1. De rechtbank betrekt bij de beoordeling de volgende feiten.
Aan eiser is op 28 juni 2001 en met ingang van 1 november 2000 een verblijfsvergunning asiel voor bepaalde tijd verleend op grond van artikel 29, eerste lid, aanhef en onder f, Vw. Eiser heeft op 19 november 2003 een aanvraag ingediend voor een verblijfsvergunning voor onbepaalde tijd. Verweerder heeft deze verblijfsvergunning met ingang van 1 november 2003 verleend.
Eiseres heeft op 9 augustus 2004 een asielaanvraag ingediend. Verweerder heeft de aanvraag bij besluit van 23 februari 2005 afgewezen. Het hiertegen ingestelde beroep is bij uitspraak van deze rechtbank, nevenzittingsplaats Breda van 28 september 2005 (AWB 05/11664), ongegrond verklaard. Het hiertegen ingestelde hoger beroep is door de Afdeling bestuursrechtspraak van de Raad van State (de Afdeling) bij uitspraak van 7 februari 2006 (nr. 200508985/1) ongegrond verklaard.
Op 22 januari 2007 heeft eiseres opnieuw een asielaanvraag ingediend. Bij besluit van 8 mei 2007 is eiseres deze verblijfsvergunning verleend op grond van artikel 29, eerste lid, aanhef en onder c, Vw omdat zij werd aangemerkt als een alleenstaande vrouw.

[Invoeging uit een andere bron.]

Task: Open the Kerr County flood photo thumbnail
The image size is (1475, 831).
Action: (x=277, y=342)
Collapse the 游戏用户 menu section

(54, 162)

In het kader van een strafrechtelijk onderzoek heeft de regiopolitie Midden- en West-Brabant op [datum] 2010 het huis van eisers ouders, [naam vader eiser] en [naam moeder eiser], doorzocht. Tijdens deze huiszoeking zijn een aantal reis- en verblijfdocumenten aangetroffen op naam van eisers ouders en broers. De Divisie Recherche Expertise, Bureau Identiteits- en documentfraude van de politie Midden- en West-Brabant heeft de aangetroffen documenten op 29 juli 2010 en de daarop volgende dagen onderzocht:
1. een Nederlands vluchtelingenpaspoort op naam van [naam vader eiser];
2. een Afghaans paspoort op naam gesteld van [naam 2];
3. een Nederlands vluchtelingenpaspoort op naam gesteld van [naam 3];
4. een Afghaans paspoort op naam gesteld van [naam 4];
5. een Nederlands verblijfdocument op naam gesteld van [naam 3];
6. een Nederlands rijbewijs op naam gesteld van [naam 3];
7. een Nederlands vluchtelingenpaspoort op naam van [naam 5];
8. een Afghaans paspoort op naam gesteld van [naam 6];
9. een Nederlands vluchtelingenpaspoort op naam gesteld van [naam 7];
10. een Afghaans paspoort op naam gesteld van [naam 8];
11. een Nederlands vluchtelingenpaspoort op naam gesteld van [naam 9];
12. een Nederlands vluchtelingenpaspoort op naam gesteld van [naam 10];
13. een Nederlands vluchtelingenpaspoort op naam gesteld van [naam moeder eiser];
14. een Nederlands verblijfdocument op naam gesteld van [naam 11];
15. een Nederlands verblijfdocument op naam gesteld van [naam 12];
16. een Nederlands verblijfdocument op naam gesteld van [naam 13];
In het proces-verbaal van 18 augustus 2010 ([#]) wordt, gelet op de bevindingen van het onderzoek, gesteld dat:
- Alle onderzochte documenten echte documenten waren;
- er zeer veel steun voor de hypothese bestond dat de persoon op de afbeelding in het document waarmerk 1 en 2 één en dezelfde persoon betrof;
- er zeer veel steun voor de hypothese bestond dat de persoon op de afbeelding in het document waarmerk 3, 4, 5 en 6 één en dezelfde persoon betrof;
- er zeer veel steun voor de hypothese bestond dat de persoon op de afbeelding in het document waarmerk 7 en 8 één en dezelfde persoon betrof;
- er zeer veel steun voor de hypothese bestond dat de persoon op de afbeelding in het document waarmerk 9 en 10 één en dezelfde persoon betrof.